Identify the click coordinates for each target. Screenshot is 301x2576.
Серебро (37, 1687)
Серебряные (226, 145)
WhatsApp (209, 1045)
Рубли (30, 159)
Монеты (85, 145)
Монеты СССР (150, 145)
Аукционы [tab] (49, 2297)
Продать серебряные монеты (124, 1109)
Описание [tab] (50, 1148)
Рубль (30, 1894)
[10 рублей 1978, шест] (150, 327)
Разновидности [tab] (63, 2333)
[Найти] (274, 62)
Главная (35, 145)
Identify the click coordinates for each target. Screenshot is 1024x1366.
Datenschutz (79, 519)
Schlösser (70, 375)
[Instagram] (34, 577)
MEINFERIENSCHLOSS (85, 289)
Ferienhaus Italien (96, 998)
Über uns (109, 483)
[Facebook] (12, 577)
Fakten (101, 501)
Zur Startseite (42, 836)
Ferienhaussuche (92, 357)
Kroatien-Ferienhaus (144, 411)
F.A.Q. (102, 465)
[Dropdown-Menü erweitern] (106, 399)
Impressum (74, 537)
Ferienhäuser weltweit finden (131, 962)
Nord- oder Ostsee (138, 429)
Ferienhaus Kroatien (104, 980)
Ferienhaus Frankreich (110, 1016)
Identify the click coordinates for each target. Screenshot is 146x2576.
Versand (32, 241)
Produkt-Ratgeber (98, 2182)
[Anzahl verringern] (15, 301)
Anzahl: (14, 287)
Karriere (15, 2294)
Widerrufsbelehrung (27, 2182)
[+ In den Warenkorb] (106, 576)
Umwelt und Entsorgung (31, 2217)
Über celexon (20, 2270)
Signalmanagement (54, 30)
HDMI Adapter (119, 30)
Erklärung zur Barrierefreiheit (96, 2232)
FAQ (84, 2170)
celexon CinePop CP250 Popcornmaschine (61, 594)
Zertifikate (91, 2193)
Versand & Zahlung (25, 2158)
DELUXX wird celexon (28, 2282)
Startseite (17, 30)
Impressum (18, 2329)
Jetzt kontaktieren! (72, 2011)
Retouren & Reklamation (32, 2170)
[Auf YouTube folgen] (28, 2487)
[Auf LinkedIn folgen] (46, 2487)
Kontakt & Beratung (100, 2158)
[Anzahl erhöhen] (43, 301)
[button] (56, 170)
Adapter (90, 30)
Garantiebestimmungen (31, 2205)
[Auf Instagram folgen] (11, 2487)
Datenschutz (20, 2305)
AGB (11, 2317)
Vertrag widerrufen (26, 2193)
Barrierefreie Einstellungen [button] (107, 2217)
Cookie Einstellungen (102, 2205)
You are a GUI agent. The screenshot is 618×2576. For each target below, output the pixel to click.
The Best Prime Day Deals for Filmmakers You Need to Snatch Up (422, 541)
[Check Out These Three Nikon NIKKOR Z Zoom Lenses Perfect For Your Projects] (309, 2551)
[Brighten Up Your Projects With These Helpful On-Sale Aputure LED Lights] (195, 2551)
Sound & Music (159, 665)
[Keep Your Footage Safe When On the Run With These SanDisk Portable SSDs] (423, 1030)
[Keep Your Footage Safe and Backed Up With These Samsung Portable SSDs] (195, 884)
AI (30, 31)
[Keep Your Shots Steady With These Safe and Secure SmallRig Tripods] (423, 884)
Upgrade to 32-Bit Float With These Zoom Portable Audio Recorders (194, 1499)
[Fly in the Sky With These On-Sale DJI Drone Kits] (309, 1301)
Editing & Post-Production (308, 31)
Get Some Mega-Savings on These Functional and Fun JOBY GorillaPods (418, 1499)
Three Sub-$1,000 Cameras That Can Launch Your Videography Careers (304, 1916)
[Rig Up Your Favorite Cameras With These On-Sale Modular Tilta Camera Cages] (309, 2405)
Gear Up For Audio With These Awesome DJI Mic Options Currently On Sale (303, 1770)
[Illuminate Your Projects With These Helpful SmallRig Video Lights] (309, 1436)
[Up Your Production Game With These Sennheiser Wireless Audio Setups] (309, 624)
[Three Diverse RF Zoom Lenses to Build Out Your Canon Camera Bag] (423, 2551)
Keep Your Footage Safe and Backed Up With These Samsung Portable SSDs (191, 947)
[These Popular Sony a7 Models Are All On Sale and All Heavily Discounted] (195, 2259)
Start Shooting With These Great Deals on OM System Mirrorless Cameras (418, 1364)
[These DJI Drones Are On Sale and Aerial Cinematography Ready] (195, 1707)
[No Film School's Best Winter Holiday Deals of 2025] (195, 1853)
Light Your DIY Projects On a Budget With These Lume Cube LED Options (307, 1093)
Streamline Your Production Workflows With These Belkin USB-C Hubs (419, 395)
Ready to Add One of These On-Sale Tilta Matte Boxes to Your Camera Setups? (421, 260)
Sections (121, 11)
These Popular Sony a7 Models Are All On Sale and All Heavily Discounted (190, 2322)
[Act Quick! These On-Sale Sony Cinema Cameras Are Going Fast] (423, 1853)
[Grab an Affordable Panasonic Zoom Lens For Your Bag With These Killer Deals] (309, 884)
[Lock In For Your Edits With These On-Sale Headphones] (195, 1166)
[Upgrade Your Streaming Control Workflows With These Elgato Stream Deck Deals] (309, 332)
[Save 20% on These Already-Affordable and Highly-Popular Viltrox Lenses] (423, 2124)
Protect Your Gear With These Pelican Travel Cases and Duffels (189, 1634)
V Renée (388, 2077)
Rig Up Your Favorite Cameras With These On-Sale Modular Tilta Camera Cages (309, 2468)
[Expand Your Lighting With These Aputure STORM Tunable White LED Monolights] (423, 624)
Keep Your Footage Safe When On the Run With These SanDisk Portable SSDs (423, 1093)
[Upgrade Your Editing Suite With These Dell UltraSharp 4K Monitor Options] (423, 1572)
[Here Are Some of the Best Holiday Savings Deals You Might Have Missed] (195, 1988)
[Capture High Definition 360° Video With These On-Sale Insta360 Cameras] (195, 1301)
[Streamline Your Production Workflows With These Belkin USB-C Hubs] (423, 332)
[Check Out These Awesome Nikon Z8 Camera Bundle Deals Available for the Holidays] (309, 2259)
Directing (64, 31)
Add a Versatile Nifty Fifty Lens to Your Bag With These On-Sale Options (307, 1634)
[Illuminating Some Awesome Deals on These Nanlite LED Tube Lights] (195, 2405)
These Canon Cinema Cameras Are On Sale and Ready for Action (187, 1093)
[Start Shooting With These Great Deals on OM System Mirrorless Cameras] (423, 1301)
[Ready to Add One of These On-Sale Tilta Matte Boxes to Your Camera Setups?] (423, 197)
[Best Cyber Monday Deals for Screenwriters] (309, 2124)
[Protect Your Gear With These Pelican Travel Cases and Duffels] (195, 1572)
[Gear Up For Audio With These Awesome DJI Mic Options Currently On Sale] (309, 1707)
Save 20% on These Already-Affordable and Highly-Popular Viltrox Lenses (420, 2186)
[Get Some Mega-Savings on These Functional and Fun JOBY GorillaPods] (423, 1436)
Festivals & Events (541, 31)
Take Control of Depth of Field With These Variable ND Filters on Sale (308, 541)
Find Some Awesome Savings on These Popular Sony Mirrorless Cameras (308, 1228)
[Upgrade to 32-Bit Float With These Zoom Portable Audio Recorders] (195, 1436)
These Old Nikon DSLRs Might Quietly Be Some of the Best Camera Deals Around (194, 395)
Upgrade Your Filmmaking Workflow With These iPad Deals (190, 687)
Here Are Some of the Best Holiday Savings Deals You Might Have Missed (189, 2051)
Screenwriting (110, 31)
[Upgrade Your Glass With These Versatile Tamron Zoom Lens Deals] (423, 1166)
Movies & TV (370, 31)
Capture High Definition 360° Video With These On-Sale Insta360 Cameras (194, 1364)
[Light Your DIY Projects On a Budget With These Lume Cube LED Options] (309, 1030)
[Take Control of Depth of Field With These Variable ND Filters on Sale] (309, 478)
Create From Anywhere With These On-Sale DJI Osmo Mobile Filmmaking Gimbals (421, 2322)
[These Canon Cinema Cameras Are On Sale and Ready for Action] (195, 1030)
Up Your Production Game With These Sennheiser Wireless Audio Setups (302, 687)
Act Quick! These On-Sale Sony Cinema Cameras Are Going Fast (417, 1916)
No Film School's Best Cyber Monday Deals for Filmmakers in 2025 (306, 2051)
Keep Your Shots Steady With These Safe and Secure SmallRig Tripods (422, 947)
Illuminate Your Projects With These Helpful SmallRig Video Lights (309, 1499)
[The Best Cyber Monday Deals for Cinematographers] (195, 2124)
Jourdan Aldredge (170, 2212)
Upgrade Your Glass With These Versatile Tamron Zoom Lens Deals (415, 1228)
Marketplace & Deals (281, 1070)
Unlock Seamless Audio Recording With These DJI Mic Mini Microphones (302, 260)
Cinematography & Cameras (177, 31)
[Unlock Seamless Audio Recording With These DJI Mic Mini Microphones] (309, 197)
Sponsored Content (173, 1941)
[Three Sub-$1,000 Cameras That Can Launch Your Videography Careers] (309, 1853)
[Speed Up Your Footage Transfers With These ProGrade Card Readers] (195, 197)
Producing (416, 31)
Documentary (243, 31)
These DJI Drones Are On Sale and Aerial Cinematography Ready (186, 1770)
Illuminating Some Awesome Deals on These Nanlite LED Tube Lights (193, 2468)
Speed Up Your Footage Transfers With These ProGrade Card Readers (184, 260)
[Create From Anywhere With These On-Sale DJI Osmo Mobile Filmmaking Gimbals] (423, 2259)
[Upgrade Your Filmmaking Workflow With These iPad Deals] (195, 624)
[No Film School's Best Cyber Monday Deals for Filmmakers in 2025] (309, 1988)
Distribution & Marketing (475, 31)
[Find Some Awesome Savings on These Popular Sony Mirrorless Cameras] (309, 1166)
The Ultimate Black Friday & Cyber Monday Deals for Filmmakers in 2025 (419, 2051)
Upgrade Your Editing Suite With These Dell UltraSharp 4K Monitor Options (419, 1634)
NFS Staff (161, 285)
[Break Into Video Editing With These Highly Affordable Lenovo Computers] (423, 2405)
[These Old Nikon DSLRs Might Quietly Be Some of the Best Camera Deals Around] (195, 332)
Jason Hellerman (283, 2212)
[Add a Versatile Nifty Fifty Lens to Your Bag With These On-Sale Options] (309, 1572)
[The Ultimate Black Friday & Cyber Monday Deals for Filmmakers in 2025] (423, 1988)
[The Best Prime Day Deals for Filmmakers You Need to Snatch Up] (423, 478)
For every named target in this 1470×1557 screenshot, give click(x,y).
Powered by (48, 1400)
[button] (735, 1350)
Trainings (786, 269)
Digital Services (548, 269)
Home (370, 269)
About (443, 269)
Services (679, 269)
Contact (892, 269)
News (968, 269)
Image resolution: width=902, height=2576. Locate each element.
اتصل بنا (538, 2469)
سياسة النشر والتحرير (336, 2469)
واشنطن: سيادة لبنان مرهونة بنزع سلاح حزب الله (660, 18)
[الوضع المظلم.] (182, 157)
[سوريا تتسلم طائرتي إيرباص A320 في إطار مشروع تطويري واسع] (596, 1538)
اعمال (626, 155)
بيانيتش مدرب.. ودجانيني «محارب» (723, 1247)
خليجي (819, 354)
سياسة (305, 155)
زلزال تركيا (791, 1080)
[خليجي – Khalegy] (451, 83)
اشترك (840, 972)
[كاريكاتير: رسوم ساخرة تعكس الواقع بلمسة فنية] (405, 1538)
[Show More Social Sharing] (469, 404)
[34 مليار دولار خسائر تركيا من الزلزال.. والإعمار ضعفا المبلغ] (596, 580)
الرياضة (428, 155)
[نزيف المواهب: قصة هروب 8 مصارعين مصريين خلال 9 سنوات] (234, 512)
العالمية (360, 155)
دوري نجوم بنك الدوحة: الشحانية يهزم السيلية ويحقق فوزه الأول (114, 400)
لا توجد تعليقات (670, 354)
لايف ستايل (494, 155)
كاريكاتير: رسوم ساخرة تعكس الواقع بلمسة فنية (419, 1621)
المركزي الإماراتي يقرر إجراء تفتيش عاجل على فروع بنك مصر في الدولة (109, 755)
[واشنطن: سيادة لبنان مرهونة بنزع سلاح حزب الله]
* * * * * * * * *
What needs to be done: Exactly as they stand, please print the lines from the first line of the records above down to the line that includes "Screenshot is 146x2576.", both of those included and no others.

Answer for this exercise:
Identify the click coordinates for each target. Screenshot is 301x2576.
Серебро (37, 1687)
Серебряные (226, 145)
WhatsApp (209, 1045)
Рубли (30, 159)
Монеты (85, 145)
Монеты СССР (150, 145)
Аукционы [tab] (49, 2297)
Продать серебряные монеты (124, 1109)
Описание [tab] (50, 1148)
Рубль (30, 1894)
[10 рублей 1978, шест] (150, 327)
Разновидности [tab] (63, 2333)
[Найти] (274, 62)
Главная (35, 145)
Identify the click coordinates for each target. Screenshot is 1024x1366.
Datenschutz (79, 519)
Schlösser (70, 375)
[Instagram] (34, 577)
MEINFERIENSCHLOSS (85, 289)
Ferienhaus Italien (96, 998)
Über uns (109, 483)
[Facebook] (12, 577)
Fakten (101, 501)
Zur Startseite (42, 836)
Ferienhaussuche (92, 357)
Kroatien-Ferienhaus (144, 411)
F.A.Q. (102, 465)
[Dropdown-Menü erweitern] (106, 399)
Impressum (74, 537)
Ferienhäuser weltweit finden (131, 962)
Nord- oder Ostsee (138, 429)
Ferienhaus Kroatien (104, 980)
Ferienhaus Frankreich (110, 1016)
Identify the click coordinates for each target. Screenshot is 146x2576.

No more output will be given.